These are supposed to be statisticians.
He said his ratings don't measure accomplishments and shouldn't be used for the tournament.
 
He said his ratings don't measure accomplishments and shouldn't be used for the tournament.

It’s essentially a very rudimentary gambling model. Meant to be predictive.

It does do some adjustments for scoring margin and other factors.

NET I don’t think does any of that. That said, over the course of probably 2,000+ possessions in a season don’t think 10 points in garbage time here and there matters that much. And if you are getting to garbage time possessions on a frequent enough basis to be a large portion of your total season possessions, you’re almost certainly blowing teams out or getting blown out enough to establish if you’re good or bad.
 
It’s essentially a very rudimentary gambling model. Meant to be predictive.

It does do some adjustments for scoring margin and other factors.

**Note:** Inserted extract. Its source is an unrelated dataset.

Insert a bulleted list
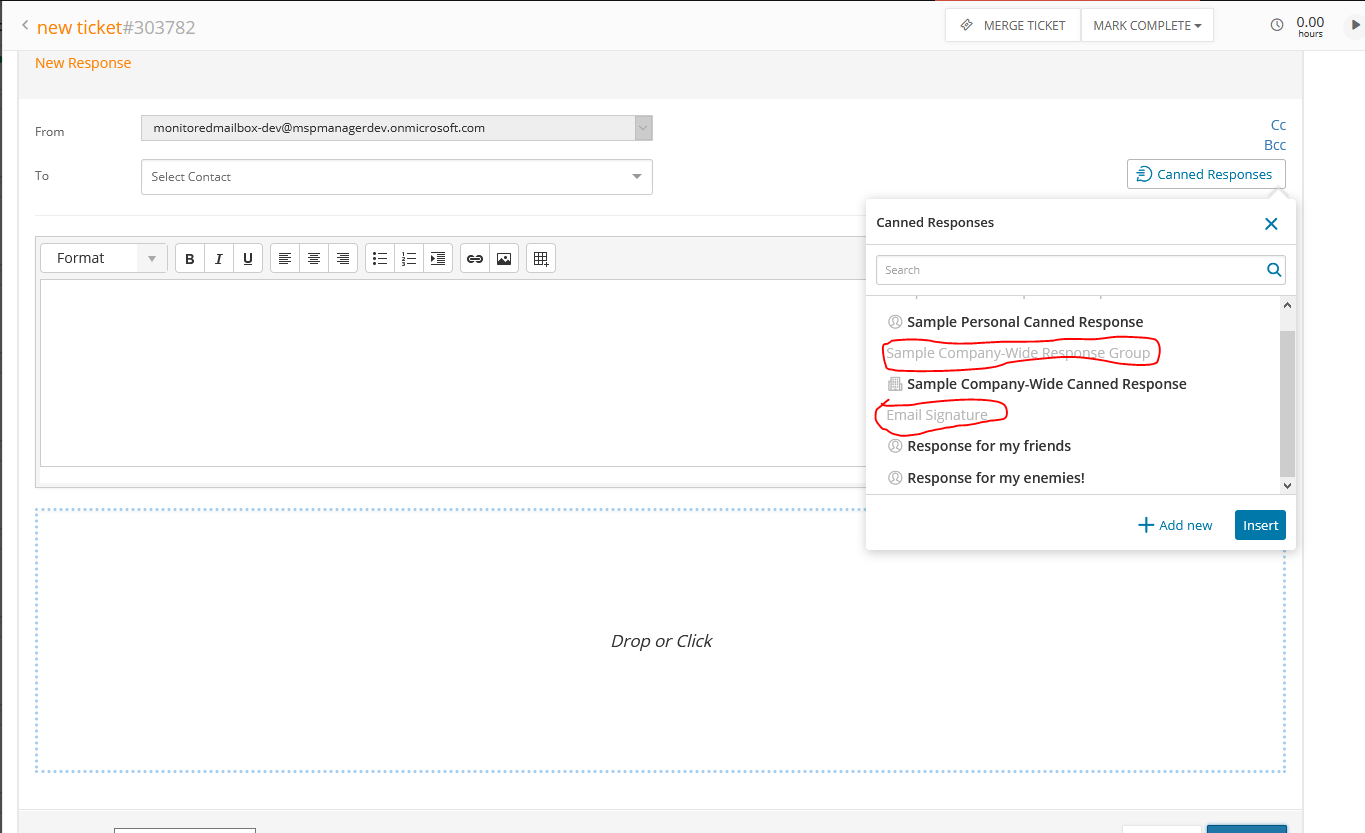This screenshot has height=833, width=1365. [379, 258]
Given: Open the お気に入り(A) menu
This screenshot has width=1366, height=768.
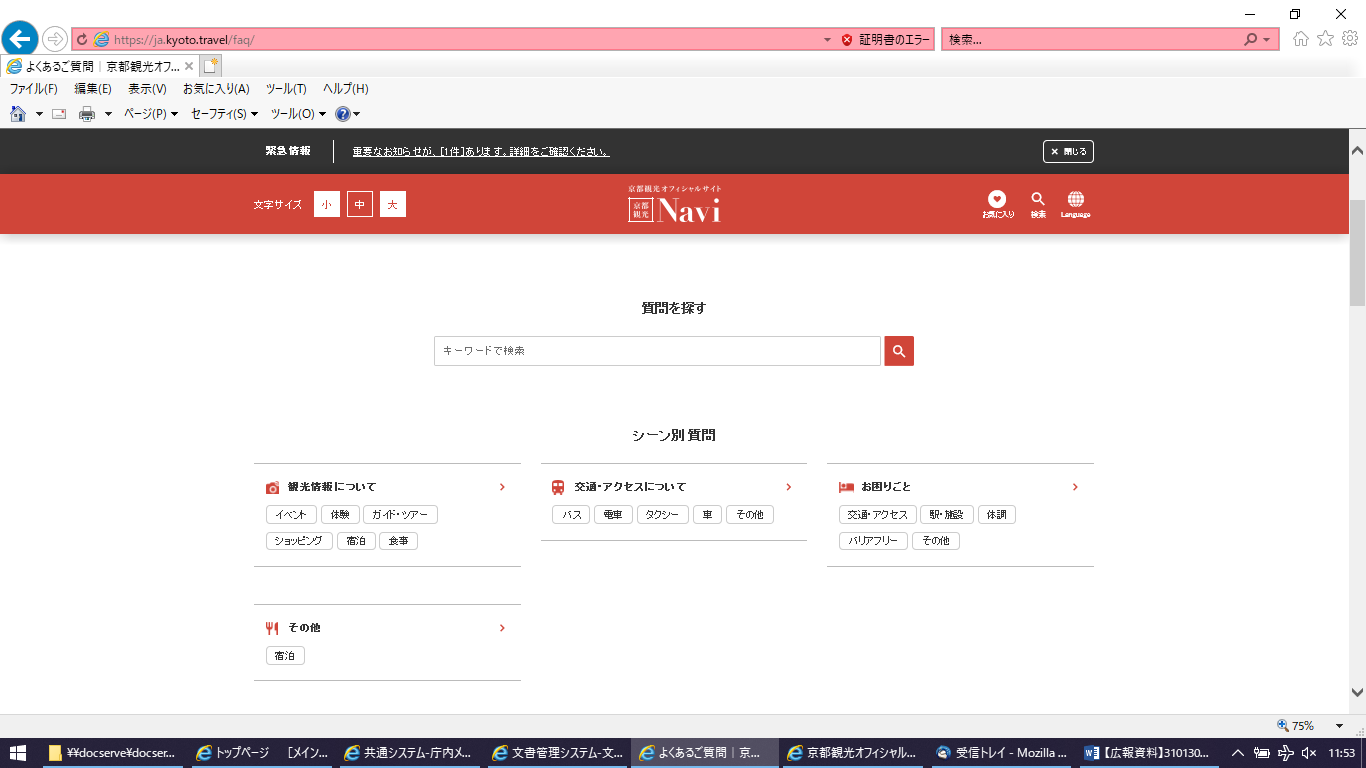Looking at the screenshot, I should coord(216,89).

NET I don’t think does any of that. That said, over the course of probably 2,000+ possessions in a season don’t think 10 points in garbage time here and there matters that much. And if you are getting to garbage time possessions on a frequent enough basis to be a large portion of your total season possessions, you’re almost certainly blowing teams out or getting blown out enough to establish if you’re good or bad.

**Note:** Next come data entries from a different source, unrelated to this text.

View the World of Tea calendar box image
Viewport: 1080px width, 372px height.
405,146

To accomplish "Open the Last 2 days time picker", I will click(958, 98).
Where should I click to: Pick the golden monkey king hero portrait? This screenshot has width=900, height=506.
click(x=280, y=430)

1) The NET absolutely uses scoring margin just like Pomeroy and Torvik (which is my personal go to). In fact, you can actually watch teams rise and fall on these websites based game to game primarily on scoring margin. They go almost in sync with one another on game to game results even though each website has slightly different weights to rank teams. Sometime next year midseason for example. Pick a random game and a result of a blowout win against the spread. And watch the team rise significantly in all these efficiency websites together. They will make a similar jump on each efficiency site, including the NET. I actually proved this theory last year and Pomeroy just confirmed it in the interview above.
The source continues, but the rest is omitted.